21/11/2013

L'ordre naturel (2)

L'ordre naturel (2)

Pourquoi s'acharnent-on donc tellement à maintenir un système moribond ?

Mais parce qu'il y a eu le scientisme : devant l'émerveillement provoqué par le succès des sciences naturelles, on a décrété sans autre forme de procès qu'il n'y avait de science que d'observation : autrement dit, il n'y a ici-bas que des phénomènes naturels ; par conséquent, il faut observer et découvrir les lois naturelles qui gouvernent le monde. Il ne faut même plus réfléchir : regarder comment tout se passe et tout va couler de source.

Mais il y a eu aussi l’enterrement pur et simple de la philosophie : Galilée avait, avec sa lunette, déclarer qu'il y avait des montagnes sur la lune ; le Vatican a déclaré péremptoirement que c'était impossible parce que la philosophie avait démontré que tous les corps célestes devaient nécessairement être sphériques. Or, il s'est avéré que Galilée avait raison et que le Vatican avait tort : du même coup on a aussi déclaré que la philosophie était complètement fausse et qu'il fallait s'en débarrasser. Autant dire que les hommes n'ont plus besoin de réfléchir : le Vatican a tout simplement commis une erreur de logique impardonnable, à savoir une généralisation hâtive.

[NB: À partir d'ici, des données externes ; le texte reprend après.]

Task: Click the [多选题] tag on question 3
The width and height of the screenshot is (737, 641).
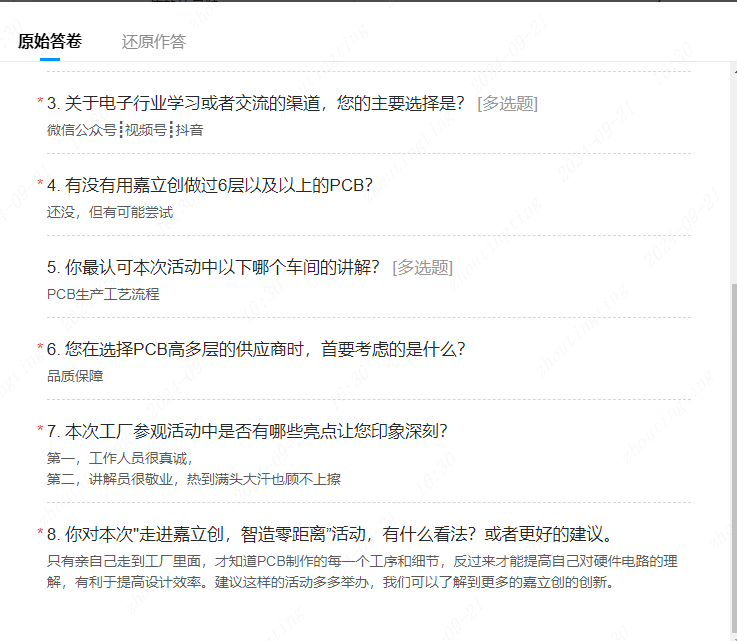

Il serait vain de nier l'importance de l’Église catholique sur la civilisation européenne, ce que Jean-Paul II aurait voulu voir acter dans la constitution européenne et qui lui fut refusé. Une nouvelle preuve de cette influence peut être trouvée dans l'idéalisation de l'homme : pour l’Église, en effet, l'homme n'est qu'une âme qu'il faut à tout prix sauver de l'enfer que, par ailleurs, un Dieu infiniment bon a préparé pur ceux qui ne veulent pas le reconnaître (????). Deuxièmement, Elle professait au 19ième siècle que la vie ici-bas n'avait pas d'importance, que la situation de chacun n'était que le reflet de la Volonté de Dieu à laquelle il fallait totalement se soumettre ; ce qui engendra une vigoureuse réplique de Marx : la religion est l'opium du peuple.

Quelle est la cause de cette attitude de l’Église ? Elle s'est toujours référée à la philosophie de Saint Thomas d'Aquin ; mais celui-ci était avant tout un théologien beaucoup plus préoccupé de contrer les hérésies qui fleurissaient en ce temps-là que de s'occuper de philosophie. Saint Thomas était d'une puissance intellectuelle phénoménale et a laissé dans un vie assez brève une œuvre considérable ; mais sa philosophie souffre d'une lacune : s'il a bien décrit l'homme, il ne l'a pas étudié dans ses relations avec la nature, avec les autres hommes et avec la société. C'était de son temps et les sciences naturelles n'existaient pas encore. Mais le fait est là et les thomistes qui lui ont succédé ne s'en sont pas aperçu non plus.

En conséquence, il n'est pas étonnant que nous ne sachions pas ce qu'est l'homme, ce qu'est la nature et ce qu'est la société. Par conséquent, ni l'Eglise, ni les politiques ne comprennent le monde d'aujourd'hui. Notre monde est comme une voiture sans chauffeur lancée sur la route à plein gaz... que va-t-il lui arriver  ?

L'Humanité est à un tournant de son histoire et un tournant on le prend bien ou on le rate  ?

Tout est-il perdu  ? Non, car heureusement, nos erreurs sont là pour nous indiquer, par le désordre qu'elles provoquent ,que quelque chose ne va pas, dans quoi  ? Dans le monde  ? Dans la nature  ? Non, dans notre action. En effet, nous agissons dans cette nature  ; et, s'il y a désordre, nous ne devons pas incriminer la nature parce que celle-ci est un ordre : nous sommes les responsables du désordre de notre monde. Et, par conséquent, c'est notre action que nous devons modifier.

Et cette action, c'est notre action économique. Jacques Dublin nous a montré la voie : il nous faut établir l'économie distributive de l'abondance.